IL SECONDO GRANDE RIMPIANTO. Nel primo quinquennio della dittatura horthiana, l'Ungheria dei pensatori trova poca concretezza, tanto che gli scarsi risultati ottenuti da Janos Foldessy, neo ct della Nazionale, lo portano alle dimissioni. Lo sostituisce Pataki. Tra il 1927 e il 1930 si tiene la prima Coppa Internazionale, una sorta di competizione fra Nazionali in un girone all'italiana. E proprio l'Ungheria lotterà contro l'Italia di Vittorio Pozzo nella gara decisiva per l'assegnazione del trofeo. E' l'11 Maggio del 1930, Vittorio Pozzo, che qualche mese prima aveva redatto la prefazione del manuale de Il giuoco del calcio dell'altro fenomeno ungherese, ossia Arpad Weisz, porta la squadra a visitare le macerie e le rovine abbandonate dalla Grande Guerra, combattuta dallo stesso Pozzo. Forse nei calciatori azzurri scatta una scintilla che ha un sapore di rivalsa. E infatti finirà 5 a 0 per l'Italia. E' già il secondo grande rimpianto per la storia calcistica ungherese, che non riesce a sfruttare pienamente la sua enorme forza.
Il 1930 non potrà mai essere dimenticato, perché è l'anno in cui si tiene il primo Campionato del Mondo, in Uruguay. E' un torneo che non prevede qualificazioni, ma solo inviti. E l'Ungheria non viene invitata. Nemmeno l'Italia e la Germania.

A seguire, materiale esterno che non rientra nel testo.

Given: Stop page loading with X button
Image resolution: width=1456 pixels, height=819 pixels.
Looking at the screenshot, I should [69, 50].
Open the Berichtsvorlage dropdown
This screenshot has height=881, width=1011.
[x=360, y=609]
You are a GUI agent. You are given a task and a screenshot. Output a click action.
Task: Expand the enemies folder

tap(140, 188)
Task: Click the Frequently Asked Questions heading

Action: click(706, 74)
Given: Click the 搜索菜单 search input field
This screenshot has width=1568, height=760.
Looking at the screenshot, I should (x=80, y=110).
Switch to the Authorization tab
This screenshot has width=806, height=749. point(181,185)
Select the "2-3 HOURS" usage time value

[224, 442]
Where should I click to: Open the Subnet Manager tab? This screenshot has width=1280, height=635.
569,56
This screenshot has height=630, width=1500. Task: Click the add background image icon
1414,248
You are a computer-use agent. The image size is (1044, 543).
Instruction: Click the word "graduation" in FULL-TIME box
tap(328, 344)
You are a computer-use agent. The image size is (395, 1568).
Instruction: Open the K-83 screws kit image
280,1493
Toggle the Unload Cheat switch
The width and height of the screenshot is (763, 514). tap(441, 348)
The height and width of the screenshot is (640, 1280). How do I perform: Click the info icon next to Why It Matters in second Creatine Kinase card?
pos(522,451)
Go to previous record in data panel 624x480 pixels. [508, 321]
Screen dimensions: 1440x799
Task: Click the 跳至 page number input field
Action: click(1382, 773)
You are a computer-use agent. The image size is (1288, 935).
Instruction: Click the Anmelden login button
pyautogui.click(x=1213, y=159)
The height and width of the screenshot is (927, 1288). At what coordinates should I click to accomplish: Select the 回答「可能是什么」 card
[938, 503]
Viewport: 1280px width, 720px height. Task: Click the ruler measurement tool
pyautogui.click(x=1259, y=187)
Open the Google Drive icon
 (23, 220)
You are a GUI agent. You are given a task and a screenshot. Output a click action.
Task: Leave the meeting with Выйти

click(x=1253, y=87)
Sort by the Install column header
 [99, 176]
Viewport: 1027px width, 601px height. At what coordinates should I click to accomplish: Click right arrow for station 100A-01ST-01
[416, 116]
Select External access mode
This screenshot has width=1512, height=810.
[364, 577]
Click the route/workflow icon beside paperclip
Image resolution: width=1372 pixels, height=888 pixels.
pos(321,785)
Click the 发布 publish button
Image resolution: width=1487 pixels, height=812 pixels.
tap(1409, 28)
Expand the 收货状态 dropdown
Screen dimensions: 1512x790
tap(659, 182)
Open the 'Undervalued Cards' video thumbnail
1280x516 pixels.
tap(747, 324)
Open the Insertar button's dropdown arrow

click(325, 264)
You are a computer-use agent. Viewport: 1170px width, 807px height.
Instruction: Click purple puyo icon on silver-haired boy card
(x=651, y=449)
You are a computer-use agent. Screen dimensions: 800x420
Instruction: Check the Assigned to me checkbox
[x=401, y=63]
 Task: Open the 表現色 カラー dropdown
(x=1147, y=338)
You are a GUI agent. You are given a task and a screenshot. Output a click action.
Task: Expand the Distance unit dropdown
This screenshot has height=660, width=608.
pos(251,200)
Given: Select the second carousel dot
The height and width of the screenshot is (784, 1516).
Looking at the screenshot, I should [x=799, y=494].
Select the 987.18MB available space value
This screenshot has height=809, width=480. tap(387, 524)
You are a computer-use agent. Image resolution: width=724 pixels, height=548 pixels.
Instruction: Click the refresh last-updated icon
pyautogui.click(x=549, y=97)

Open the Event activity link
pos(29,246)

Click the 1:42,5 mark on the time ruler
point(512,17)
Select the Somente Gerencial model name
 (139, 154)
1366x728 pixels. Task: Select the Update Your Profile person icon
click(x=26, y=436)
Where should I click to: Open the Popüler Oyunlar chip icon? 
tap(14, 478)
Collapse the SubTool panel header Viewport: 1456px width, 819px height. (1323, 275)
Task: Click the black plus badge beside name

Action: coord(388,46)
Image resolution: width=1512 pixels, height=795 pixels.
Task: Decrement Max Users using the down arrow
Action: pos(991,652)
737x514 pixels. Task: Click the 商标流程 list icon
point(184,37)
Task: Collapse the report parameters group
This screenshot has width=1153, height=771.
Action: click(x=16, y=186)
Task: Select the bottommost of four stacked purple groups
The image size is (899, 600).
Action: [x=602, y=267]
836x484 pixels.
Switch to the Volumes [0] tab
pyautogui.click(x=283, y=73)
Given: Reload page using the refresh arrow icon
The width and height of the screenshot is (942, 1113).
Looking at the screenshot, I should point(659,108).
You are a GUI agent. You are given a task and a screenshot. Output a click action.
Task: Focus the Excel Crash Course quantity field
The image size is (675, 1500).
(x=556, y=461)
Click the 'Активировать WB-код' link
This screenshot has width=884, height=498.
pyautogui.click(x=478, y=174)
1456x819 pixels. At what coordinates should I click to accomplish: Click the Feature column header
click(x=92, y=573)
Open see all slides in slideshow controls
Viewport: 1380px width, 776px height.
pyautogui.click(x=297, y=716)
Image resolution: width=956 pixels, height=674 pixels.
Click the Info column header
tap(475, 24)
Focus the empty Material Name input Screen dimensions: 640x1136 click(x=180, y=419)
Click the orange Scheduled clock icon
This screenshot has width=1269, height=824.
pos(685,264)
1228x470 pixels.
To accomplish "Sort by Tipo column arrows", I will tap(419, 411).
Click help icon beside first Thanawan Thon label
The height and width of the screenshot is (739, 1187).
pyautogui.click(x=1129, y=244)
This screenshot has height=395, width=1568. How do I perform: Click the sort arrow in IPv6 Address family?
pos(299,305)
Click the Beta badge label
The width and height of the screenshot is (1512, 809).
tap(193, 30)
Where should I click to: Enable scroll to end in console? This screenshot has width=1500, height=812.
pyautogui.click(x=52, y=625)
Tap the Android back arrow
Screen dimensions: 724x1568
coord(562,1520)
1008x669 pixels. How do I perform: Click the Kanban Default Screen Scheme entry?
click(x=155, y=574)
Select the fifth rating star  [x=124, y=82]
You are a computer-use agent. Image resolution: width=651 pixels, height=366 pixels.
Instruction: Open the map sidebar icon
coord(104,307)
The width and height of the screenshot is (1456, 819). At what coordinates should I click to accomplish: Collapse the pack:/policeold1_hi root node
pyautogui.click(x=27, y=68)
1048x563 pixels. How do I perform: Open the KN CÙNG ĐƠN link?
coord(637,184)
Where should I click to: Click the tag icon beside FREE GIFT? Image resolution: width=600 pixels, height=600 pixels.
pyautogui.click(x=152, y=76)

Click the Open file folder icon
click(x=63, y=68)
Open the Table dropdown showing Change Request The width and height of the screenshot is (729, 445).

Si racconta che i Paesi dominati dai gerarchi nazionalisti con grilli estremisti, non erano ben accetti laggiù in America Meridionale.



LA RIVALITA' CON IL WUNDERTEAM. Tra gli anni '30 e '40 a dominare il calcio non è solo l'Italia, ma anche l'Austria, rinominata Wunderteam, cioè squadra meravigliosa. Hugo Mesil aveva infatti costruito una selezione formidabile, capace di sbaragliare qualunque avversario. E tra il 1931 e il tardo 1932 saranno ben 14 i risultati utili consecutivi. Queste 14 partite che non hanno conosciuto la sconfitta, culmineranno con la vittoria della seconda edizione della Coppa Internazionale, ai danni proprio dell'Ungheria. Lo stesso scenario si ripeterà due anni più tardi, durante il Campionato del Mondo che si giocherà nella penisola del Belpaese. Ancora una volta l'Austria fronteggia l'Ungheria, e ancora una volta i magiari si arrestano di fronte al Wunderteam.



SAROSI E IL MONDIALE DEL 1938. Il 1938 dà la svolta alla Nazionale ungherese. Terza edizione della Coppa del Mondo, in Francia. L'Ungheria sovrasta la Grecia per 11 a 1 nei play off, battendo poi in successione le Indie Orientali Olandesi, la Svizzera e, in semifinale, la Svezia. In totale segna 24 gol, subendone solo 2. Una corazzata. A prendere per mano una squadra che sarà seconda solo all'Aranycsapat di Puskas, è Gyorgy Sàrosì. Leggenda del calcio ungarico, dedicò il suo cuore ad una sola squadra, il Ferencvàros. Qui, segnò 351 reti in 382 apparizioni, condite da 42 gol in 64 presenze in Nazionale. Numeri sensazionali per un calciatore dall'intelligenza prodigiosa. Dopo aver, infatti, appeso le scarpe al chiodo, si laureò in Giurisprudenza e divenne prima avvocato, poi magistrato. Eh, ma davanti c'era l'Italia, ancora una volta. E ancora una volta a guidarla c'era Vittorio Pozzo, troppo moderno per essere battuto. In più, giocava il più forte calciatore di quell'epoca, Beppino Meazza. Finirà 4 a 2 per la squadra azzurra – con un gol proprio di Sàrosi, ma inutile. E siamo alla terza grande delusione dell'Ungheria.




Ma in Ungheria c'era ancora Horthy, che mal digeriva queste sconfitte, che macchiavano, probabilmente, prima il suo ego e poi la fama del Paese. Karoly Dietz, l'allenatore di quella formazione, resistette in panchina per qualche mese ancora. Poi fu sollevato dall'incarico. E sparì. Horthy aveva mietuto un altra vittima.